Now that you have successfully set up your CI, you can start validating data using marshmallow.
Object validation
Marshmallow provides a simple way to validate objects before sending them to the database. Marshmallow schemas are in charge of validations; use the validate()
method. In the schema for creating a bookmark, you will add validations to make sure that you allow only the strings datatype for the title of the bookmark.
# src/app.py
class BookMarkSchema(ma.Schema):
title = fields.String(required=True, allow_none=False)
...
Once you have passed on rules to the schema, you can then use the validate()
method to validate the data:
# src/app.py
def create_bookmark():
title = request.json["title"]
description = request.json["description"]
url = request.json["url"]
# Validate the data from request before serialization
error = bookMarkSchema.validate({"title": title, "description": description, "url": url})
if error:
return jsonify(error)
This code snippet uses the validate()
method to check that the returned data matches the described schema validations. In the event of an error, it will return the error to the user.
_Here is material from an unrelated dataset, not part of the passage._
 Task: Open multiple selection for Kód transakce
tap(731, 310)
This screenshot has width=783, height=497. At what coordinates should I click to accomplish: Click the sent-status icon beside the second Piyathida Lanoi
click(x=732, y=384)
To verify that this is working, make a POST
request to Postman with an integer value on the title
. Your API should throw an error.
You know that validations are working properly, because there’s an error when an invalid title
is sent with the request.
Adding more tests
While this tutorial has not been able to cover all the endpoints used for the cloned repository, you can add tests for more endpoints like fetching all bookmarks or a single bookmark:
tests/test_bookmark.py
# Test if all bookmarks are returned
def test_get_all_bookmarks_route():
res = app.test_client().get("/bookmarks/")
assert res.headers["Content-Type"] == "application/json"
assert res.status_code == 200
# Test if a single bookmark is returned
def test_get_one_bookmark_route():
res = app.test_client().get("/bookmark/1/")
assert res.headers["Content-Type"] == "application/json"
assert res.status_code == 200
These tests verify that you can retrieve our created bookmarks, whether you want to retrieve all of them or just one of them. The tests also verify that the data received is a JSON
object, further validating the serialization process of marshmallow.
Before you celebrate, you need to save and commit your tests and push them to GitHub. A successful pipeline run signifies that everything went well.
Conclusion
In this tutorial you have explored the power of using marshmallow to deserialize and serialize data and to carry out validation. You have gone through the processes of creating models, creating schemas, and connecting your marshmallow schemas to our models. You also learned how to test marshmallow responses with Pytest and how to use validations to allow only specific types of responses. Finally, you automated your tests using a continuous integration pipeline set up in CircleCI.
I hope this tutorial was helpful for understanding how serialization and deserialization work using marshmallow.